Bug 759308

Summary: Apache AuthLDAP (ldaps) "500 Internal Server Error"
Product: Red Hat Enterprise Linux 6 Reporter: Steven Selk <steven.selk>
Component: httpdAssignee: Joe Orton <jorton>
Status: CLOSED NOTABUG QA Contact: BaseOS QE Security Team <qe-baseos-security>
Severity: unspecified Docs Contact:
Priority: unspecified    
Version: 6.1CC: c.m.doherty, macetw, prc
Target Milestone: rc   
Target Release: ---   
Hardware: Unspecified   
OS: Unspecified   
Whiteboard:
Fixed In Version: Doc Type: Bug Fix
Doc Text:
Story Points: ---
Clone Of: Environment:
Last Closed: 2012-01-31 17:19:42 UTC Type: ---
Regression: --- Mount Type: ---
Documentation: --- CRM:
Verified Versions: Category: ---
oVirt Team: --- RHEL 7.3 requirements from Atomic Host:
Cloudforms Team: --- Target Upstream Version:

Description Steven Selk 2011-12-01 23:37:34 UTC 
Description of problem:
Apache AuthLDAP with ldaps:// in AuthLDAPURL results in "500 Internal Server Error".

Version-Release number of selected component (if applicable):
httpd-2.2.15-9.el6_1.3.x86_64
mod_authz_ldap-0.26-15.el6.x86_64
openldap-2.4.23-15.el6_1.3.x86_64

How reproducible:
Very

Steps to Reproduce:
Configure Apache to require a valid ldap user with ldaps:// in AuthLDAPURL.

Example Apache config:

LDAPVerifyServerCert Off
<Location "/private">
   AuthType Basic
   AuthBasicProvider ldap
   AuthzLDAPAuthoritative off
   AuthName "AuthLDAP"
   AuthLDAPURL "ldaps://ldap-server.example.com/OU=Users,DC=example,DC=com?sAMAccountName?sub?(objectClass=*)"
   AuthLDAPBindDN "CN=service-account,OU=Users,DC=example,DC=com"
   AuthLDAPBindPassword "password"
   require valid-user
</Location>
  
Actual results:
500 Internal Server Error
auth_ldap authenticate: user test-account authentication failed; URI /private/
[LDAP: ldap_simple_bind_s() failed][Can't contact LDAP server]

Expected results:
Successful auth and 200 ok.

Additional info:
This config works fine in RHEL5. In RHEL6, auth only succeeds when using ldap:// instead of ldaps://.
Comment 2 Steven Selk 2011-12-12 23:58:43 UTC 
Commenting TLS_CACERTDIR in /etc/openldap/ldap.conf appears to workaround the problem.
Comment 3 Joe Orton 2012-01-31 17:19:42 UTC 
Thanks for reporting the workaround.  I seem to recall that some upgrade paths could result in this type of failure, and that creating /etc/openldap/cacerts was an alternative workaround.  If you can reproduce this with a fresh 6.2 install, please let us know.
Comment 4 Colin Doherty 2014-05-12 11:05:09 UTC 
I'm seeing this in 6.4 with secure ldap connections. Have tried suggestions regarding /etc/openldap/ldap.conf which don't work. Having done that I added the LDAP logging support from Apache 2.4 to the install which is Apache 2.2.

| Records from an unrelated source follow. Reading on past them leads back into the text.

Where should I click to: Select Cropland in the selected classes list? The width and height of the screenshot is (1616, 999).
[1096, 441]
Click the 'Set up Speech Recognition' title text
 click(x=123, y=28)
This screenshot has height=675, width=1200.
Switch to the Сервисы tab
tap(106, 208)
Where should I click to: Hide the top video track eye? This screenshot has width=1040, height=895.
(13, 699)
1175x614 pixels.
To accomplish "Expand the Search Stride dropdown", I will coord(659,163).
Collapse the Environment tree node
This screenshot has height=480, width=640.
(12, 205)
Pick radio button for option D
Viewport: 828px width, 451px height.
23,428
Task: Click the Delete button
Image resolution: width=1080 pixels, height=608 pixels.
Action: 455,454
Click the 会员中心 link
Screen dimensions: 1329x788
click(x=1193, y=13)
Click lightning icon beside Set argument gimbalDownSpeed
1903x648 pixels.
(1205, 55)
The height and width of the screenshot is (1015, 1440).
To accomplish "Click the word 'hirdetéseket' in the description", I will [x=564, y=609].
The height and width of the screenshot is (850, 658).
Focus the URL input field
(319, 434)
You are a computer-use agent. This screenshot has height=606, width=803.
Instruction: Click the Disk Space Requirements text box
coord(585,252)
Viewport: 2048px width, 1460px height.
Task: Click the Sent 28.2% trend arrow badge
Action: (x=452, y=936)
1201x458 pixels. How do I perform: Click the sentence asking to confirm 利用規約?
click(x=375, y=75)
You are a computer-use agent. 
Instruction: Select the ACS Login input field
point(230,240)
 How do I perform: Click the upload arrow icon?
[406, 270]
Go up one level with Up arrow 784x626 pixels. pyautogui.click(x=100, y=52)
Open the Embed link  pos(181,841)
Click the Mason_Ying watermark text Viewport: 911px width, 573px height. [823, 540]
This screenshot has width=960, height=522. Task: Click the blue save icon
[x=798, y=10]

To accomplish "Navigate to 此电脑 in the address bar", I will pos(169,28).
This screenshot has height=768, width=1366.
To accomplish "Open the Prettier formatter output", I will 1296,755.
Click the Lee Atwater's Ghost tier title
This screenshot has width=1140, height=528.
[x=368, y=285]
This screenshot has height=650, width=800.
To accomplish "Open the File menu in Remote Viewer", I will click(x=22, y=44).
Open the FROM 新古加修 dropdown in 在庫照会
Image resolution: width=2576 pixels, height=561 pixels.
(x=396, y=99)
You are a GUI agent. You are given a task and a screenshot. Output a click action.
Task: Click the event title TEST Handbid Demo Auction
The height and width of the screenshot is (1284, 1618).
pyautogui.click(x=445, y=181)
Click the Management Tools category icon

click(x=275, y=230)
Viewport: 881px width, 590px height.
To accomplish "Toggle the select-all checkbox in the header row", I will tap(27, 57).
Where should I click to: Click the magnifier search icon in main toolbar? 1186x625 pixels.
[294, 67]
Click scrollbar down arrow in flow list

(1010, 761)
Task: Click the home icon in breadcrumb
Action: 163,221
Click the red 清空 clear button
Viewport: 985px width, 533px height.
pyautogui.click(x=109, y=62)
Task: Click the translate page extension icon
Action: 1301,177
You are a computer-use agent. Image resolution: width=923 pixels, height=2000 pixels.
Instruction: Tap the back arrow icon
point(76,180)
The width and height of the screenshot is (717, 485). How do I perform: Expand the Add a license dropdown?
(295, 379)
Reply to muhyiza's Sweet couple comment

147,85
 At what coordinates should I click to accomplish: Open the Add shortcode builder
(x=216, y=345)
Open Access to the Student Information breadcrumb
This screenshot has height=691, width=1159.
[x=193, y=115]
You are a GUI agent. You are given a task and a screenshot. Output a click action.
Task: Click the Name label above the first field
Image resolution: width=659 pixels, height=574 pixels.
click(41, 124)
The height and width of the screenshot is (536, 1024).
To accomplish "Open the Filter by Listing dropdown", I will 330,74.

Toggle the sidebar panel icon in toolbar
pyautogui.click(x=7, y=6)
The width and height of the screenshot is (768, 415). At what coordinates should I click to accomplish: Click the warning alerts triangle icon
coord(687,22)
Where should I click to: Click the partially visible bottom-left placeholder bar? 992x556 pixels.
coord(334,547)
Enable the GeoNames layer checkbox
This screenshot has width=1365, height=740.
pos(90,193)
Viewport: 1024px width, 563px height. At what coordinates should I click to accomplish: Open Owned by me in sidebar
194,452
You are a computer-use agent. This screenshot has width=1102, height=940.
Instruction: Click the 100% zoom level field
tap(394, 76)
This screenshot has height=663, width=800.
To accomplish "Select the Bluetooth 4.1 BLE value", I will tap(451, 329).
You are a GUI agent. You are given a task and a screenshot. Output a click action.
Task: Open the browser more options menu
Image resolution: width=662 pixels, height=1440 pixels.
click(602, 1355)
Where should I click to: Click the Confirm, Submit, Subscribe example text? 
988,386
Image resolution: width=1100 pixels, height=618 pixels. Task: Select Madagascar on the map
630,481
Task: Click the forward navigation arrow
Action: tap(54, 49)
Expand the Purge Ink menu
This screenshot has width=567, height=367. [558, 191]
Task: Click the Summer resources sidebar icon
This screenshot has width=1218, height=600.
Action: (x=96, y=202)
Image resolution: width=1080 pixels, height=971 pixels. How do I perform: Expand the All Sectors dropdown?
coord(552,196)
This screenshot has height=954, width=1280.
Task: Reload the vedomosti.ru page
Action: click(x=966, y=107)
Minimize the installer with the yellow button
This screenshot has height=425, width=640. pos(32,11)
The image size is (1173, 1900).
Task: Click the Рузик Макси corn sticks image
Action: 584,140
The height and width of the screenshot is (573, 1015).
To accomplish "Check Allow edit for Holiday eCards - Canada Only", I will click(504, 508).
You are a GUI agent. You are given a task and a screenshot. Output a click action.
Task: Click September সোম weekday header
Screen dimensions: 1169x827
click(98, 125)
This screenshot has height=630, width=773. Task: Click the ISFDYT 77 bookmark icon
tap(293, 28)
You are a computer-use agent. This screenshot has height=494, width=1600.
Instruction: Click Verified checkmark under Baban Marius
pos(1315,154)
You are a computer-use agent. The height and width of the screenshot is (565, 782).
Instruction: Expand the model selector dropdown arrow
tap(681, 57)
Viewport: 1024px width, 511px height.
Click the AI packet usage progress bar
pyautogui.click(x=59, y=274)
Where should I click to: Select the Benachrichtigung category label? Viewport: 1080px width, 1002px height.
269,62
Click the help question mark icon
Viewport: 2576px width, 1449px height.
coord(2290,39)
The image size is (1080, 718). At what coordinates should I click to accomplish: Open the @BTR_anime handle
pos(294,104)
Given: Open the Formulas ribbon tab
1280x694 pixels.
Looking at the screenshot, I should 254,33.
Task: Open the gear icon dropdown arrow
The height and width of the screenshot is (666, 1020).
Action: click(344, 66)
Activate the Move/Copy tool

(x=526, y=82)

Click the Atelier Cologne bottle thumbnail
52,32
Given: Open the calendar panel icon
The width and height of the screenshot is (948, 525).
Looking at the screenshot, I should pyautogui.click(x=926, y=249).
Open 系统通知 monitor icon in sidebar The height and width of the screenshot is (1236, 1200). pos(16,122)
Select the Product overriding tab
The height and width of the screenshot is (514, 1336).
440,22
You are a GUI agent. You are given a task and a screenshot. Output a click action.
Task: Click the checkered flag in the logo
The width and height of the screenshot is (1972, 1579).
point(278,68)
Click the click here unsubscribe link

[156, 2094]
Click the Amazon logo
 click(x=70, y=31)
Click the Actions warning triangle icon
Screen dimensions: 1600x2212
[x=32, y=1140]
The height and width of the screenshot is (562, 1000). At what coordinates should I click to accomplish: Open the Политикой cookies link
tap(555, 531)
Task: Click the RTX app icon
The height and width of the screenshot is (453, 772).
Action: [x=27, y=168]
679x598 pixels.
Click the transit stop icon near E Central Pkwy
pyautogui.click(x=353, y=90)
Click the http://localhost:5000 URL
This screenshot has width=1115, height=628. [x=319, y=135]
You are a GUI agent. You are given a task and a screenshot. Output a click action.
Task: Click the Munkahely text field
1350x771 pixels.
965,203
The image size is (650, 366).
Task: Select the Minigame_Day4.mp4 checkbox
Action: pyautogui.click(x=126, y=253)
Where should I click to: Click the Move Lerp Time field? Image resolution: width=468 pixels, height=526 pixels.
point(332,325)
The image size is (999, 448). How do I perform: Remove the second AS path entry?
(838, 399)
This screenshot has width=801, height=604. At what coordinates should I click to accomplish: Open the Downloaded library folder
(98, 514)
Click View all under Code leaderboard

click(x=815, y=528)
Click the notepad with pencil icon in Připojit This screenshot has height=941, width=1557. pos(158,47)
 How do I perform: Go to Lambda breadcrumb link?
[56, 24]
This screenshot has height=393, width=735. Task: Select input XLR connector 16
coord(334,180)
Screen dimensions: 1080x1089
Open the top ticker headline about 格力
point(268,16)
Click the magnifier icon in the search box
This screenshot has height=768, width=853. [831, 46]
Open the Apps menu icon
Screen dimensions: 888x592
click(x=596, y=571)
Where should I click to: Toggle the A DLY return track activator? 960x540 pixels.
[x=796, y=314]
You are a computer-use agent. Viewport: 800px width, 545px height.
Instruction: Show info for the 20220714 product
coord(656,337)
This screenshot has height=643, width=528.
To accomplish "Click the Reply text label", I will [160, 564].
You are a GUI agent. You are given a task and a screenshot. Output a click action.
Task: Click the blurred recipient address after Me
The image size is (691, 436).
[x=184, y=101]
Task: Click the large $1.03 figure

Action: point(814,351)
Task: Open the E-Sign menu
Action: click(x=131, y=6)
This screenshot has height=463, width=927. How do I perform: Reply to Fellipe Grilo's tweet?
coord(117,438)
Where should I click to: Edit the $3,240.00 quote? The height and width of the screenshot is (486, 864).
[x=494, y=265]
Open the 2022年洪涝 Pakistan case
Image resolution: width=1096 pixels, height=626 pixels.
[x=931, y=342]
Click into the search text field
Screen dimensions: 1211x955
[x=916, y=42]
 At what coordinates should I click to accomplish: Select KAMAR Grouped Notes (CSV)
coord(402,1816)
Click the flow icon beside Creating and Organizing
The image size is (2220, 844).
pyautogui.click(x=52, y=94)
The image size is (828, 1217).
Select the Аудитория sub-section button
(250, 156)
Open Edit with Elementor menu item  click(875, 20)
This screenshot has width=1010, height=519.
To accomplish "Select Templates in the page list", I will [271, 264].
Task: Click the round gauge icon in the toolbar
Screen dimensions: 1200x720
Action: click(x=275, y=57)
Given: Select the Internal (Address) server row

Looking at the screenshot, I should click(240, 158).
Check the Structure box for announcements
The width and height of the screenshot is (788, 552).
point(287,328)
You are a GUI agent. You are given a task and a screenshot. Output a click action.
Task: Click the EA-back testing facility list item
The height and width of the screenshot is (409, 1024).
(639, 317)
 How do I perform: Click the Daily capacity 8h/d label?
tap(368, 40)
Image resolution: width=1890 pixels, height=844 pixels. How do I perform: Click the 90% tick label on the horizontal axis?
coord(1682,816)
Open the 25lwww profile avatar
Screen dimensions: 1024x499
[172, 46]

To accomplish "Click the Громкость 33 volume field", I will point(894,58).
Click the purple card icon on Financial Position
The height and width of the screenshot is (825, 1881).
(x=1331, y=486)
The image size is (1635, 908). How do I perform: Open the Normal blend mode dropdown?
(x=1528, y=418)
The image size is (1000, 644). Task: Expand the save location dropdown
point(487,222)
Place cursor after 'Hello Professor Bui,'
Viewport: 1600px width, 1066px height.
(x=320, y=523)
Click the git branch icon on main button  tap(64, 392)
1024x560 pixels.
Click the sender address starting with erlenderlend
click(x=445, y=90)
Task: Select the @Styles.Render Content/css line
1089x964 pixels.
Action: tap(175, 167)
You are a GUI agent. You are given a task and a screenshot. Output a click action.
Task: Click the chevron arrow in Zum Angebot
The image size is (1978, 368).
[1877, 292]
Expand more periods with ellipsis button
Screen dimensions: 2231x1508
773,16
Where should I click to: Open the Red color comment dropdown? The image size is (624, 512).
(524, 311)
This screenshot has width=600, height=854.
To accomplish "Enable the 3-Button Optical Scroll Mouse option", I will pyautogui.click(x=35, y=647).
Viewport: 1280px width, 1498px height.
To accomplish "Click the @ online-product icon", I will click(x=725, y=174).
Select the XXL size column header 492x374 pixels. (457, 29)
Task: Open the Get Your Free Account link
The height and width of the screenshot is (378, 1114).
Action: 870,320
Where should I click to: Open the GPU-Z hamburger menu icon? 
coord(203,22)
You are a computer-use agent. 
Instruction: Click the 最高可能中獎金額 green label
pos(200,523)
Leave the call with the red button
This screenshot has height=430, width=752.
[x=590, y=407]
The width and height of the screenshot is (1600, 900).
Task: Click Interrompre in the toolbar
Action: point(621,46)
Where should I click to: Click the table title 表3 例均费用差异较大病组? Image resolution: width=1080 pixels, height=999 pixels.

This shows the issue appears to be a bug with TLS functionality in the module:

ldap_connect_to_host: TCP ourhost.ourdomain:636
ldap_new_socket: 122
ldap_prepare_socket: 122
ldap_connect_to_host: Trying *.*.*.*:636
ldap_pvt_connect: fd: 122 tm: 10 async: 0
ldap_ndelay_on: 122
ldap_int_poll: fd: 122 tm: 10
ldap_is_sock_ready: 122
ldap_ndelay_off: 122
ldap_pvt_connect: 0
TLS: error: could not initialize moznss security context - error -5925:The one-time function was previously called and failed. Its error co
de is no longer available
TLS: can't create ssl handle.
ldap_simple_bind_s
ldap_sasl_bind_s
ldap_sasl_bind
ldap_send_initial_request
ldap_send_server_request
ldap_simple_bind_s
ldap_sasl_bind_s

Using non-secure ldap configurations work and a workaround is to use Stunnel for services that require ldaps.
Comment 5 Tyler Mace 2014-09-17 14:18:07 UTC 
I am seeing this also, in 6.5 with secure ldap connections. Also tried the workaround. Did not do the logging thing.